An ERV transfers about 50% of the moisture from the wet air stream to the dry air stream. Exhausting wet air while introducing dry air will wet the dry air and dry the wet air. This defeats drying wet fresh air. An ERV helps dry damp fresh air when you exhaust dry air. They remove about 50% of the moisture. You need dehumidification to remove the other 50% or the inside space will get as wet as outside after 3-4 air changes. A couple fish tanks are easy to dry with a high eff. properly sized dehumidifier. How many gallons of water are added to the tanks per day? What climate are you in? A possible solution is to use a ventilating dehumidifier to introduce 50-100 cfm of air to the rest of the home, while maintaining 50%RH throughout the home. Exhaust 50-100 cfm from the fish tank area. The dry air from the home will move through the fish tank area keeping it dry. Keep in mind, drying the space will eliminate most of the odors in the basement. TB
Originally posted by reef tank guy
I have moisture problems in the basement that aren't being solved by a dehumidifier. The problem is compounded by the couple aquariums I have down there.

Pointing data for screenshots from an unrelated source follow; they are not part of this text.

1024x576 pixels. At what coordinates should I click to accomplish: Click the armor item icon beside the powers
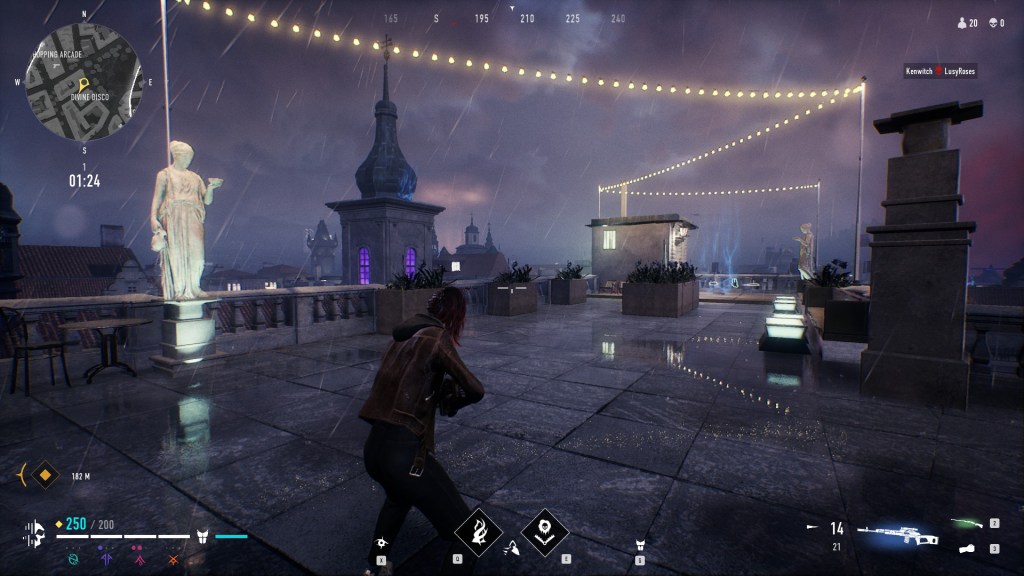[641, 545]
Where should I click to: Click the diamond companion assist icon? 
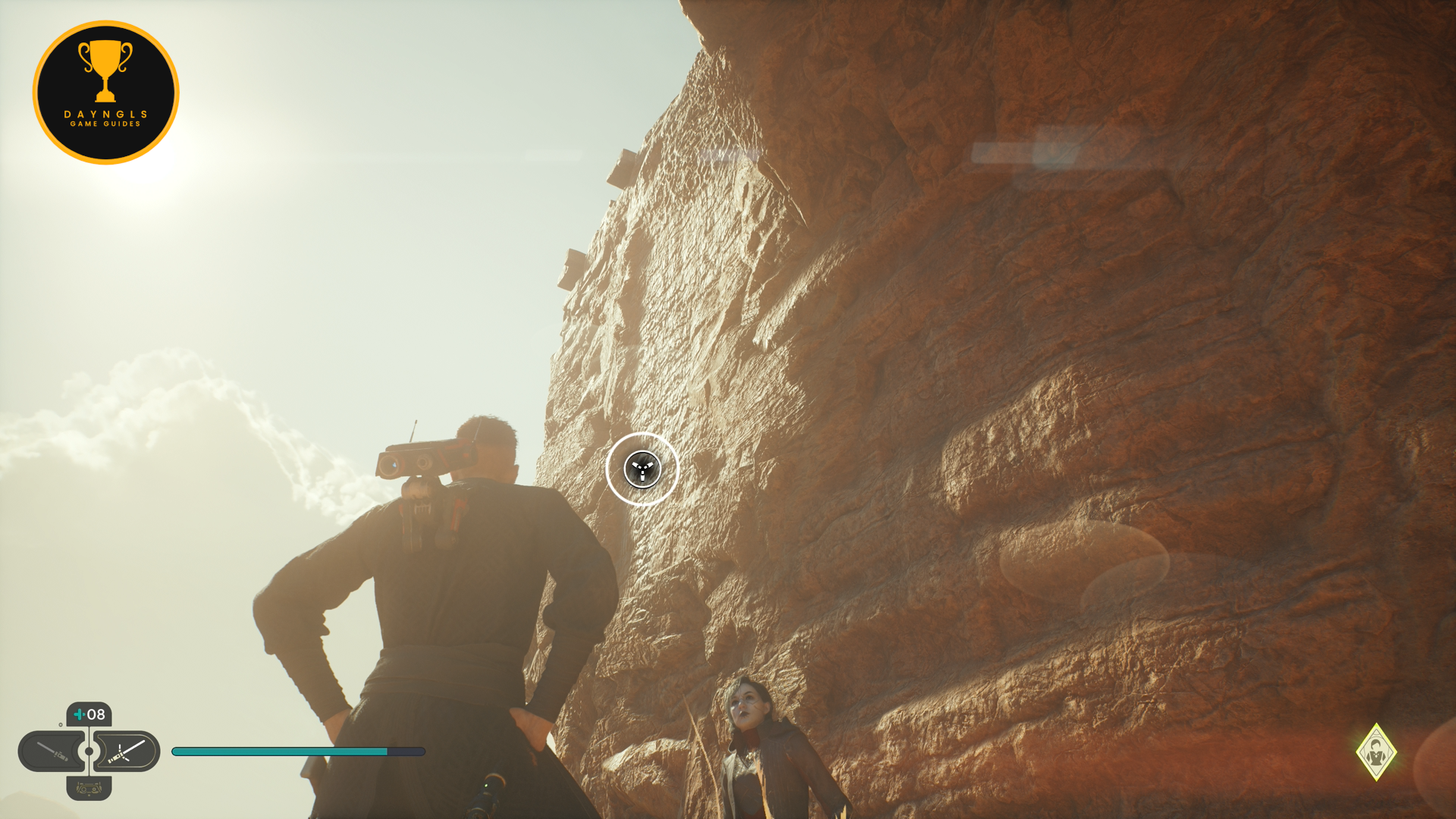pos(1376,752)
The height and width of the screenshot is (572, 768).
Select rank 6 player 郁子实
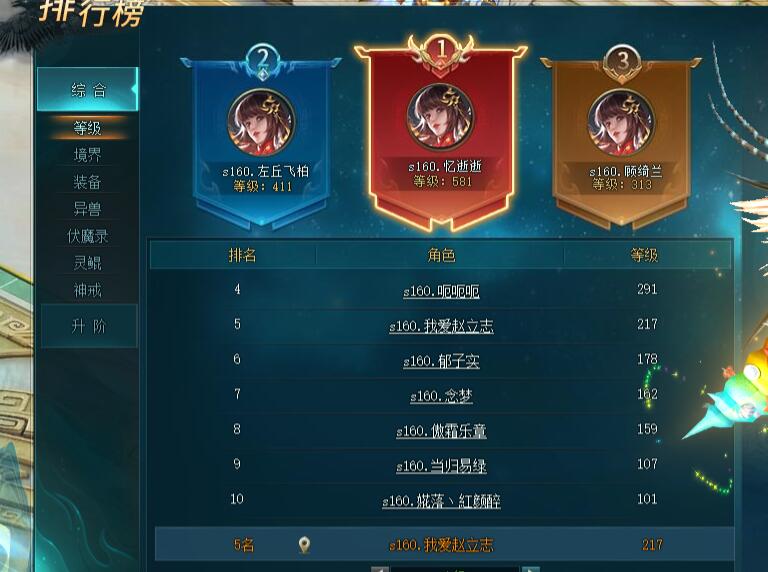point(441,361)
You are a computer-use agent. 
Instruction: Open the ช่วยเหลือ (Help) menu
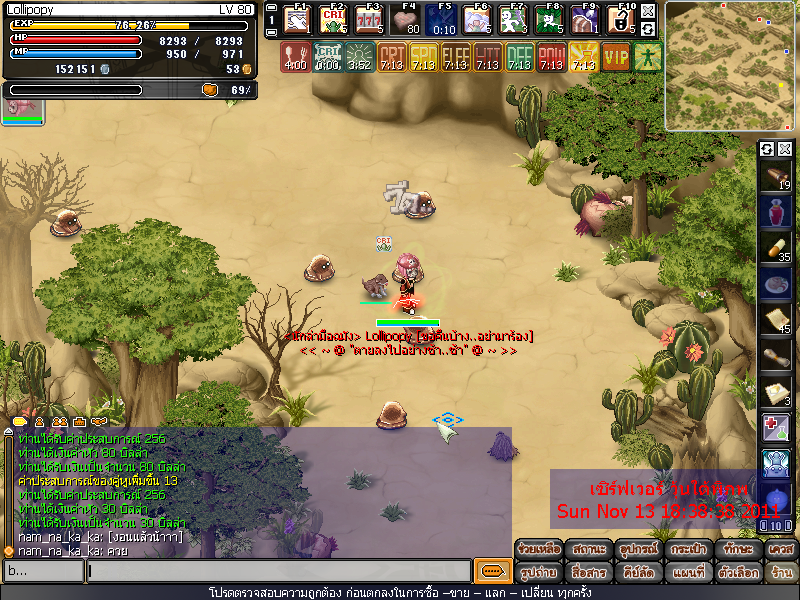pyautogui.click(x=538, y=550)
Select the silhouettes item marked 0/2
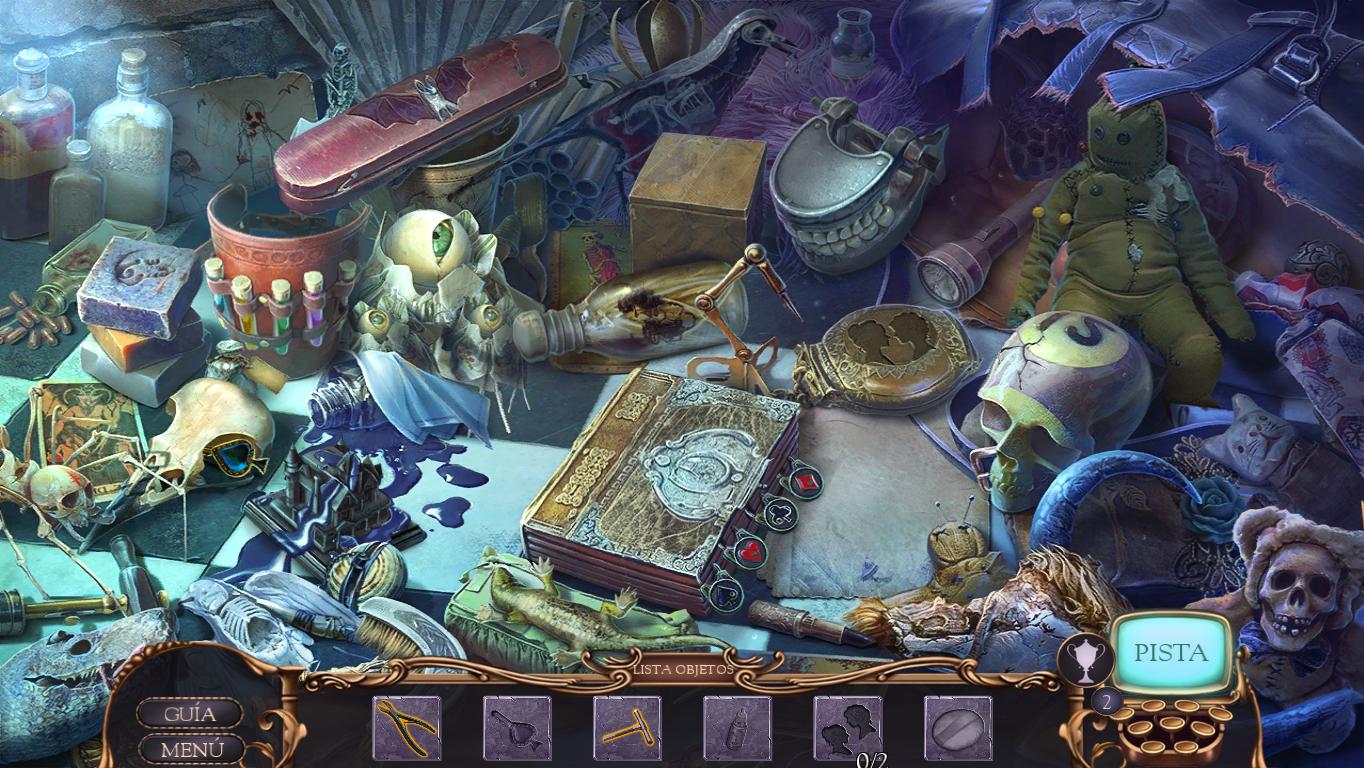 coord(847,729)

I'd like to pump out the stale humid air out of the basement, and pump fresh air into the rest of the house.
My concern is humidity. The summers here are pretty humid. I don't want to be pumping more humidity into the house. Will either an ERV or an HRV dehumidify the incoming air?
I had my local guy here yesterday woking on a quote to replace my old leaky a/c with a heat pump. He suggested an ERV but was a little shaky on what would happen with the humidity if I"m pumping cool humid air out of the basement, and feeding the ERV with warm humid air from outside.